Problem description: In the text about death, what does it say about the many accounts from people who were revived?

Reading text:
++++++++

The question regarding what exactly happens to us when we die is one that has been posed for as long as history has been recorded and beyond.
The truth is that in spite of all our astonishing advances as a species, we’re no closer to knowing for certain what awaits us when we shuffle off our mortal coil than we were back when we were living in caves. How could we be? If someone could return from death to tell the rest of us then… well, that would defy all we know of the process of life in the first place.
And yet there is a gray area within the bounds of the subject at hand. That is to say a scenario where an individual can technically be died before being summoned back to life after being revived.
Over the years we’ve read many accounts from people who have experienced this rather harrowing turn of events, and plenty of them differ tremendously.

++++++++

Collected data entries
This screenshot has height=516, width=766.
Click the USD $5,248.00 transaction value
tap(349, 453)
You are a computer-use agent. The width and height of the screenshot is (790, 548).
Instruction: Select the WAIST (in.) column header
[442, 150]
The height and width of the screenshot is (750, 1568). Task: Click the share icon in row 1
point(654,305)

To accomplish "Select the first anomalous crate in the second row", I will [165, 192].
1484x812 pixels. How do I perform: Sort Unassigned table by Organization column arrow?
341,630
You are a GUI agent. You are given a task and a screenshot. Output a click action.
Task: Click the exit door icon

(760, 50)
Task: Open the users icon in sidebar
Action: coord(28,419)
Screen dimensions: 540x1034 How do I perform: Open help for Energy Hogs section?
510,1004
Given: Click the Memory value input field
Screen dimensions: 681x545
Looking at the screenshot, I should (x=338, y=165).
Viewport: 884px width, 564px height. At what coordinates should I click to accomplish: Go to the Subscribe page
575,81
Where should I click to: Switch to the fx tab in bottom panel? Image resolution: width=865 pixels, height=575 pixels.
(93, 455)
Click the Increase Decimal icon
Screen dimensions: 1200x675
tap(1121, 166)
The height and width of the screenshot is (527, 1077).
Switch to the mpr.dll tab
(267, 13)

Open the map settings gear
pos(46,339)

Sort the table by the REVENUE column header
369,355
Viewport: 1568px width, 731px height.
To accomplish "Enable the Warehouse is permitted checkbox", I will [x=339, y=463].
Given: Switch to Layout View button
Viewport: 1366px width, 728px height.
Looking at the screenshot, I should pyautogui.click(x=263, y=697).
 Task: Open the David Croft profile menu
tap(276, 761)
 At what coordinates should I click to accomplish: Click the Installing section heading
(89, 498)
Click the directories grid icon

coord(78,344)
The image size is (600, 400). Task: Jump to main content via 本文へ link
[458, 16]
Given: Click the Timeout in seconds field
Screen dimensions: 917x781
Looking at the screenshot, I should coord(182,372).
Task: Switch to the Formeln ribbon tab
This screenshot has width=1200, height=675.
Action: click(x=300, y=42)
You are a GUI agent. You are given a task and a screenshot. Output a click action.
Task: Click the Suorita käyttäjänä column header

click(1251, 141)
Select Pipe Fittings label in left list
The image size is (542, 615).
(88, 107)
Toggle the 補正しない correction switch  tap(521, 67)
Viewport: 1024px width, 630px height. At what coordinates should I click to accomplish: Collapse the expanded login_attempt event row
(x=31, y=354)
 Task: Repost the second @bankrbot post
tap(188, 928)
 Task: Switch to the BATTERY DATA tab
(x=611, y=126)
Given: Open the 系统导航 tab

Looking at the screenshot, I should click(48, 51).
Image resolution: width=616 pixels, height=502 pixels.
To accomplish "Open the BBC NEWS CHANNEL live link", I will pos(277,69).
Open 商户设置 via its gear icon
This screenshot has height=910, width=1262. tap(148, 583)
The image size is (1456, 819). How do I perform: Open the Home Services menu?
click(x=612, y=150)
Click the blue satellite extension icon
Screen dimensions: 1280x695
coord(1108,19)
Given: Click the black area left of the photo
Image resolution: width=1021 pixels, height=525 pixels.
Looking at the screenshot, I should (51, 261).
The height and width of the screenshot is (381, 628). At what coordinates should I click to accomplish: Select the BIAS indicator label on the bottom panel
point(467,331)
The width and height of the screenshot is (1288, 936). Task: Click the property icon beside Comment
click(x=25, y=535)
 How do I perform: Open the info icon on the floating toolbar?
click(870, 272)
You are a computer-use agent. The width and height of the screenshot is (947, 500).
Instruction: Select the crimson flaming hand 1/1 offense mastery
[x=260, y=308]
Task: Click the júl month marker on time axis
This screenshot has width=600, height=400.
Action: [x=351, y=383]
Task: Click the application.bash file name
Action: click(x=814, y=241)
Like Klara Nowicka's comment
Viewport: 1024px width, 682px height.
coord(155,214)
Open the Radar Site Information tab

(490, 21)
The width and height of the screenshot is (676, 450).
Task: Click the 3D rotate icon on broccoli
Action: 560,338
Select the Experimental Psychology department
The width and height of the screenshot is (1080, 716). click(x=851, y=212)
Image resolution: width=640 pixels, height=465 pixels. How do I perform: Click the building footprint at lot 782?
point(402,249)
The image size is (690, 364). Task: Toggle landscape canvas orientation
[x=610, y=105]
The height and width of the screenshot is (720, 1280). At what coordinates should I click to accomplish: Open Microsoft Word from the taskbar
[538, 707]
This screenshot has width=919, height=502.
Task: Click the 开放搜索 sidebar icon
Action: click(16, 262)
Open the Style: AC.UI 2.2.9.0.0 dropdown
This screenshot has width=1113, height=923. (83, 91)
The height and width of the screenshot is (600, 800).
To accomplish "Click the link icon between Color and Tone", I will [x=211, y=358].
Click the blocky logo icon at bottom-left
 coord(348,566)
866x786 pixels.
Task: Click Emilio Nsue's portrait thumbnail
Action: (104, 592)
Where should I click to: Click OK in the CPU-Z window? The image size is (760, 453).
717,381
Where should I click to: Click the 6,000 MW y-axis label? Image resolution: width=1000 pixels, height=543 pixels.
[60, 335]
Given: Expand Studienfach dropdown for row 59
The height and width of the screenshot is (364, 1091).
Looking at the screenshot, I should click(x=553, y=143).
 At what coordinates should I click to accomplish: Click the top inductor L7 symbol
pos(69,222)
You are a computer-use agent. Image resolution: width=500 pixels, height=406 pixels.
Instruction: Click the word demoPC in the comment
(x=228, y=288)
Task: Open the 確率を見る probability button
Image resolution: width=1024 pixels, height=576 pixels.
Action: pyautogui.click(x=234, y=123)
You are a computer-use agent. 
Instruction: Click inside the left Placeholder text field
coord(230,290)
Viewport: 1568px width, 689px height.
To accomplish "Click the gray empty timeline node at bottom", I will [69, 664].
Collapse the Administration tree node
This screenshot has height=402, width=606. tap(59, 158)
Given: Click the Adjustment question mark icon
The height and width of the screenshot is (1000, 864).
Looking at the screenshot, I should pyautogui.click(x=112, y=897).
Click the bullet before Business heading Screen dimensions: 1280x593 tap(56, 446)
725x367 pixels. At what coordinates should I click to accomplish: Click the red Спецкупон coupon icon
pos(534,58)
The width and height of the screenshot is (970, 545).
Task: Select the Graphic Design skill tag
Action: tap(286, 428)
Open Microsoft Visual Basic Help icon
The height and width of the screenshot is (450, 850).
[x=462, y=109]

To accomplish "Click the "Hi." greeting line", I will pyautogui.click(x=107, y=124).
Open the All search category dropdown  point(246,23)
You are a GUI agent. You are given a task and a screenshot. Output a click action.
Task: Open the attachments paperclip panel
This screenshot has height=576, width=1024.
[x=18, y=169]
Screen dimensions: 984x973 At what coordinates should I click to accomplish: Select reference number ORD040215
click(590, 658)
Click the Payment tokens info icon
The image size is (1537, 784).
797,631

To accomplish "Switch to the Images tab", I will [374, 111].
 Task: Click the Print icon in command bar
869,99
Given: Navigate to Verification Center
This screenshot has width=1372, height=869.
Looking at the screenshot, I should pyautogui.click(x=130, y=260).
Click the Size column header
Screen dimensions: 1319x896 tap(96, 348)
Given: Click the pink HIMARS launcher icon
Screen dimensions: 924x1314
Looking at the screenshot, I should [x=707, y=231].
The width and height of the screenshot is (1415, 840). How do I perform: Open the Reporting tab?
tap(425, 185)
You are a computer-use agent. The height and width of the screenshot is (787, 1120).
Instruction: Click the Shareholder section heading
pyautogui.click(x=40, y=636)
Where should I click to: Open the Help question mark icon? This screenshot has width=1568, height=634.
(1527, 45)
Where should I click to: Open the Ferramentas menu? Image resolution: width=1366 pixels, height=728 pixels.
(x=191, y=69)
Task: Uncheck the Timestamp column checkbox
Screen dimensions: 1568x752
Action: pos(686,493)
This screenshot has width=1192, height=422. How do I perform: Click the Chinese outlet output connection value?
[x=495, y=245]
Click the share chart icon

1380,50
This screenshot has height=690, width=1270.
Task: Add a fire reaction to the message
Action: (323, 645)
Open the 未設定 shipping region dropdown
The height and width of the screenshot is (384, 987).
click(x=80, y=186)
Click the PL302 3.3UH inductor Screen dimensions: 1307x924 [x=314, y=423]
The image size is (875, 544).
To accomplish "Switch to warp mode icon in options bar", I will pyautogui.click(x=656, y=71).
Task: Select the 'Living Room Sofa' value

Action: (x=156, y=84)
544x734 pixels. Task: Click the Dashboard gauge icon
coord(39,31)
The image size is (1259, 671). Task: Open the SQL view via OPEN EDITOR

++++++++

Task response: Plenty of them differ tremendously.